# Schaltauge für Slide 125



## tommy_86 (5. September 2014)

Hallo,

kann mir jemand sagen welches Schaltauge ich benötige ?
Auf dem gebrochenen steht nur "192" drauf, bei h&s finde ich aber kein Schaltauge mit dieser Bezeichnung..

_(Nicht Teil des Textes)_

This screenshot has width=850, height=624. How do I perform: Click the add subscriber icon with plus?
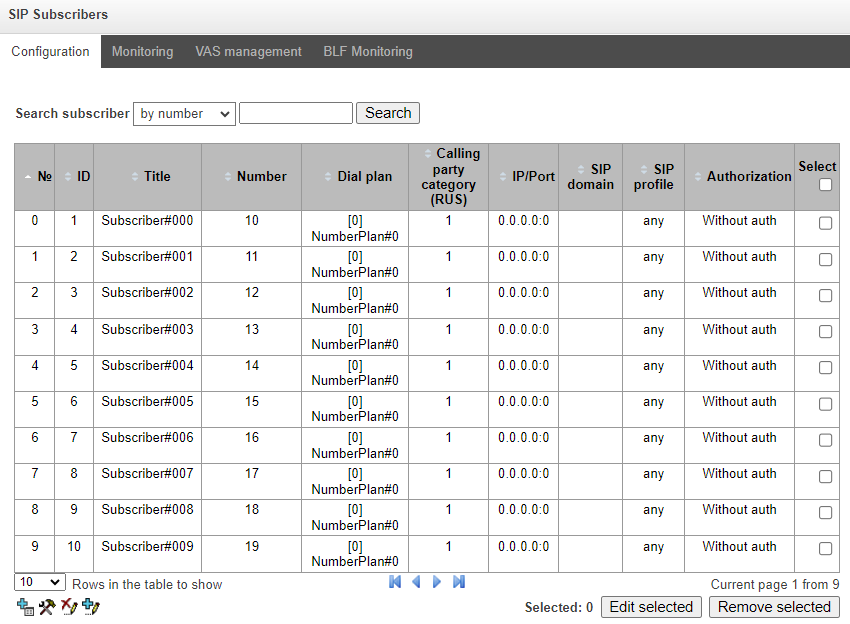[25, 606]
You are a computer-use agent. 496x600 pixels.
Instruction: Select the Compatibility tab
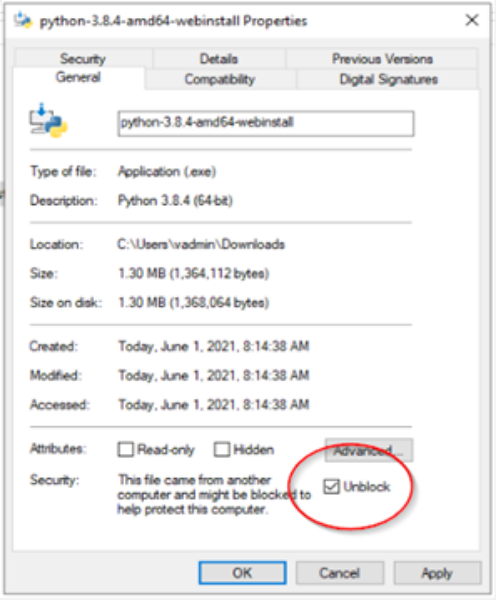coord(220,79)
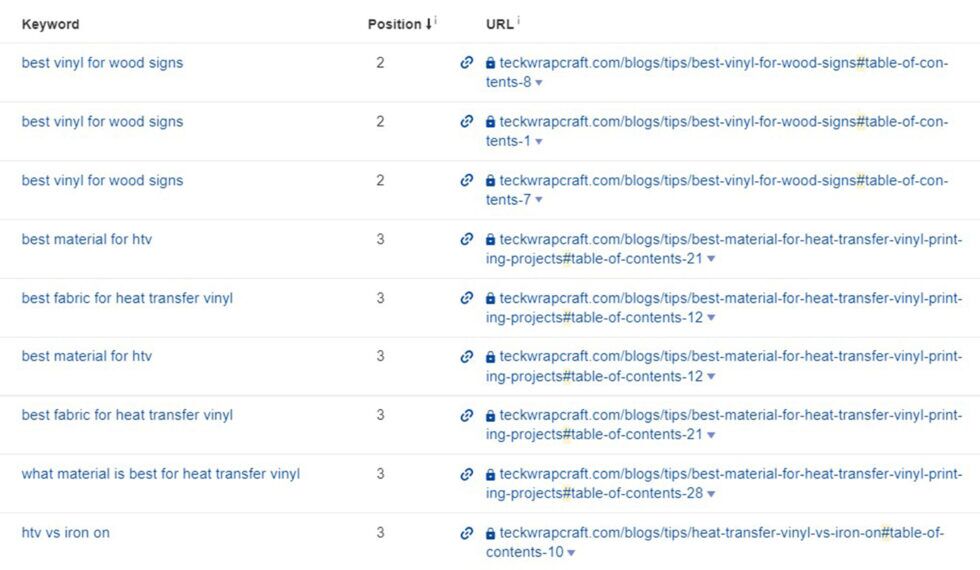This screenshot has height=570, width=980.
Task: Click chain icon for table-of-contents-8 row
Action: click(x=466, y=62)
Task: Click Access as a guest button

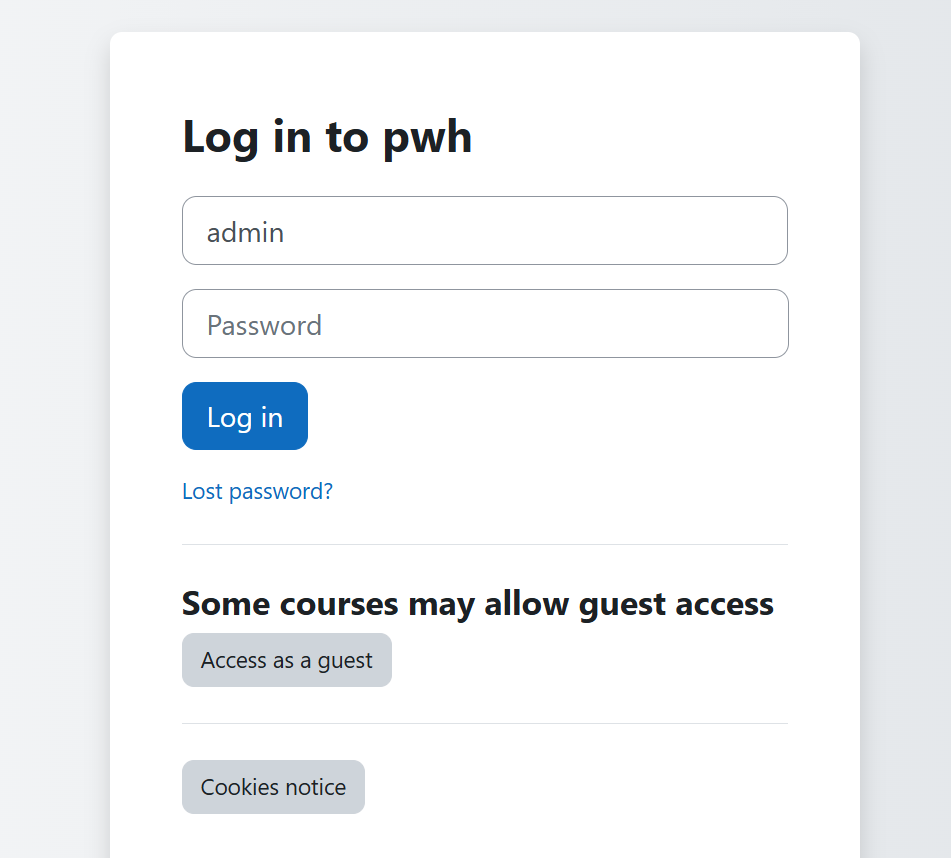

http://www.bike-discount.de/de/praesenz/search/q-schaltauge

Viele Grüße und danke!

Tommy


----------



## filiale (5. September 2014)

Was ist Dein Slide 125 für ein Baujahr ? Hast Du ne Steckachse oder Schnellspanner ?


----------



## MTB-News.de




----------



## tommy_86 (5. September 2014)

Baujahr 2013 und Schnellspanner


----------



## tommy_86 (5. September 2014)

Fahre morgen wahrscheinlich eh zu h&s, werde da mal fragen.

Trotzdem danke!


----------



## Radon-Bikes (5. September 2014)

@tommy_86:

du brauchst folgendes Schaltauge, was in der Form auch bei CUBE eingesetzt wird:

http://www.bike-discount.de/de/kaufen/diverse-schaltauge-14-28869

Gruß
RADON Team


----------



## tommy_86 (5. September 2014)

Radon-Bikes schrieb:


> @tommy_86:
> 
> du brauchst folgendes Schaltauge, was in der Form auch bei CUBE eingesetzt wird:
> 
> ...



Super, danke!


----------